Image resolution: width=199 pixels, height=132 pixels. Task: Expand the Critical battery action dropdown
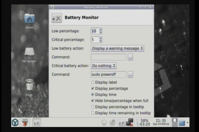(x=103, y=66)
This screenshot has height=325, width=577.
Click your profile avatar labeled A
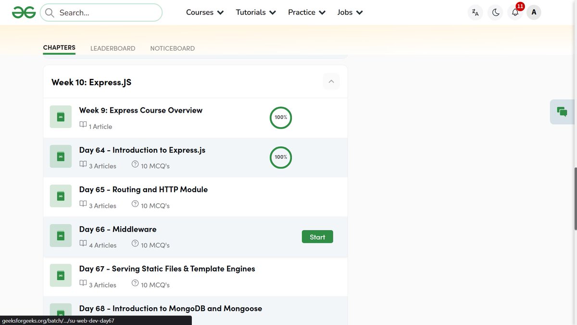click(534, 12)
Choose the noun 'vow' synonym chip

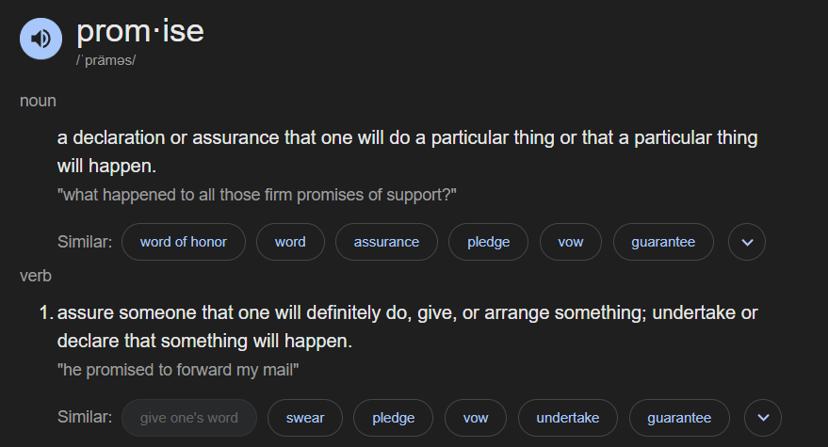pyautogui.click(x=570, y=242)
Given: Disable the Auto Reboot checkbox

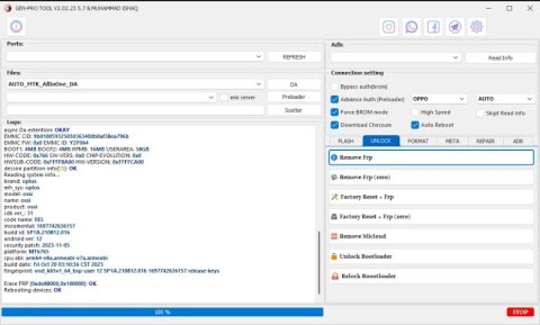Looking at the screenshot, I should point(415,125).
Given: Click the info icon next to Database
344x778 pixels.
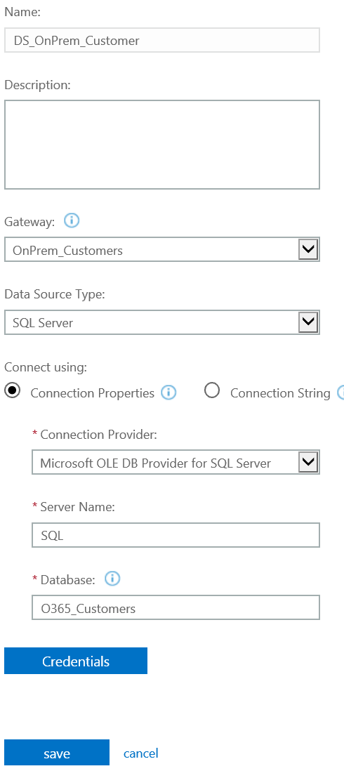Looking at the screenshot, I should [x=113, y=579].
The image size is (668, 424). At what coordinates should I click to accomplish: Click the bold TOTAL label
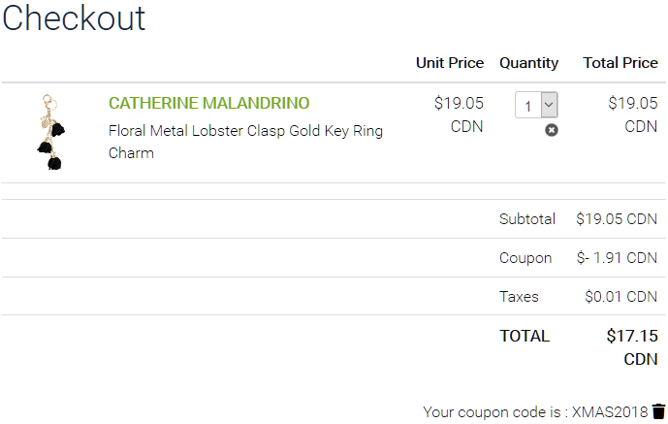click(525, 337)
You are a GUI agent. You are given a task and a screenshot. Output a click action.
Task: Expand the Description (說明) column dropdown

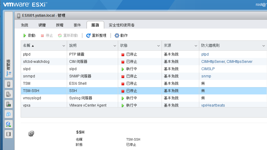tap(115, 46)
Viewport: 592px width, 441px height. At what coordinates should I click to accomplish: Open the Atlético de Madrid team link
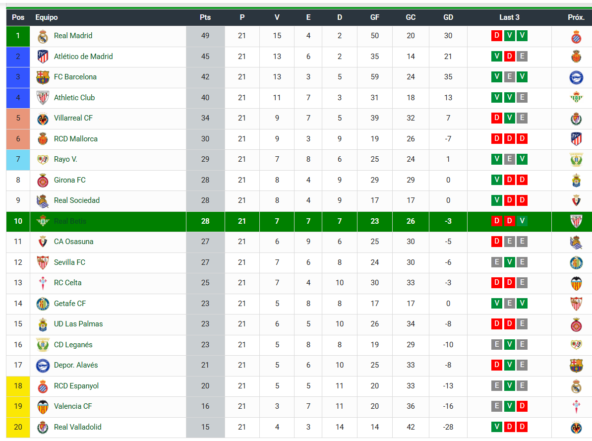83,57
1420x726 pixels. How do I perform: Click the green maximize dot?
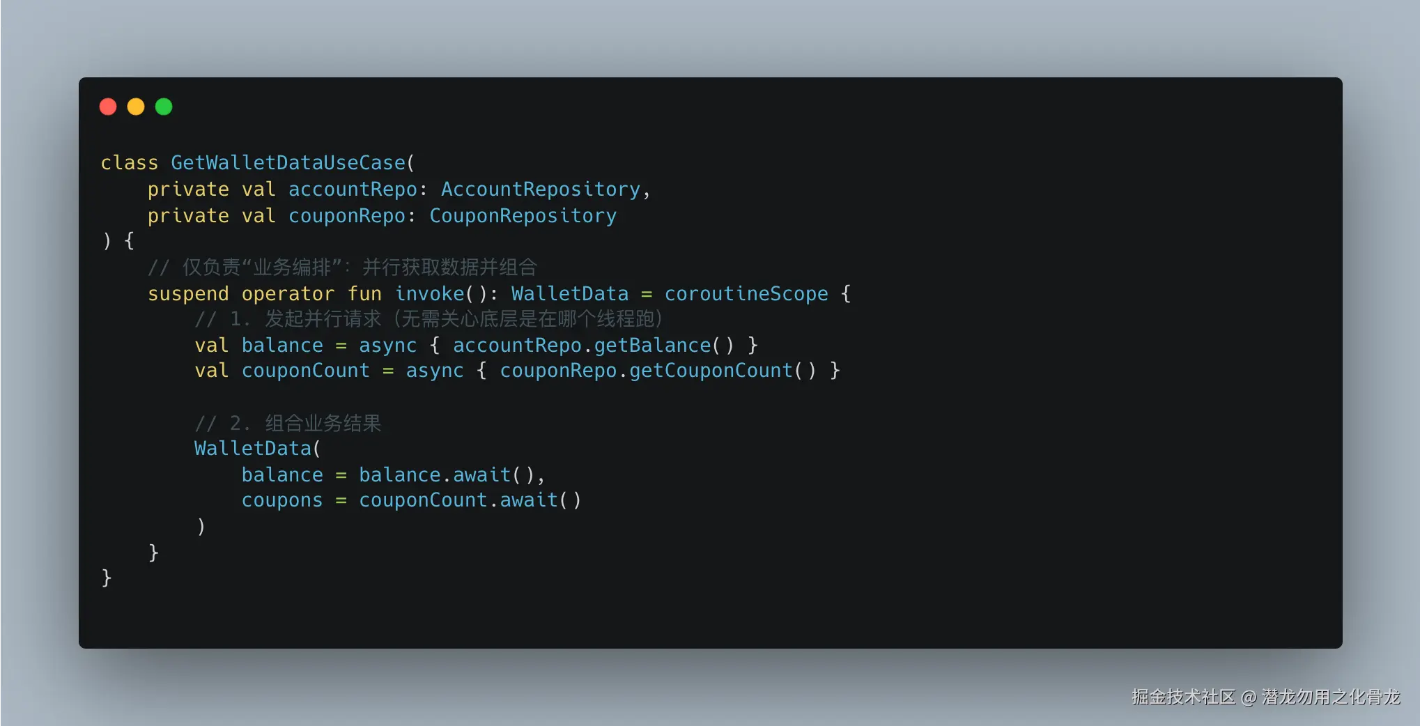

= = = =

Without the pictures, write out every entry exactly as it appears.

Answer to this task:
Image resolution: width=199 pixels, height=132 pixels. Task: Expand the Critical battery action dropdown
(x=103, y=66)
This screenshot has height=325, width=577.
Click your profile avatar labeled A
click(534, 12)
Choose the noun 'vow' synonym chip

pyautogui.click(x=570, y=242)
Given: Disable the Auto Reboot checkbox

Looking at the screenshot, I should point(415,125).
Given: Click the info icon next to Database
344x778 pixels.
Looking at the screenshot, I should [x=113, y=579].
The image size is (668, 424). At what coordinates should I click to accomplish: Click the bold TOTAL label
click(525, 337)
You are a GUI agent. You are given a task and a screenshot. Output a click action.
Task: Expand the Description (說明) column dropdown

tap(115, 46)
Viewport: 592px width, 441px height. At what coordinates should I click to accomplish: Open the Atlético de Madrid team link
83,57
1420x726 pixels. How do I perform: Click the green maximize dot?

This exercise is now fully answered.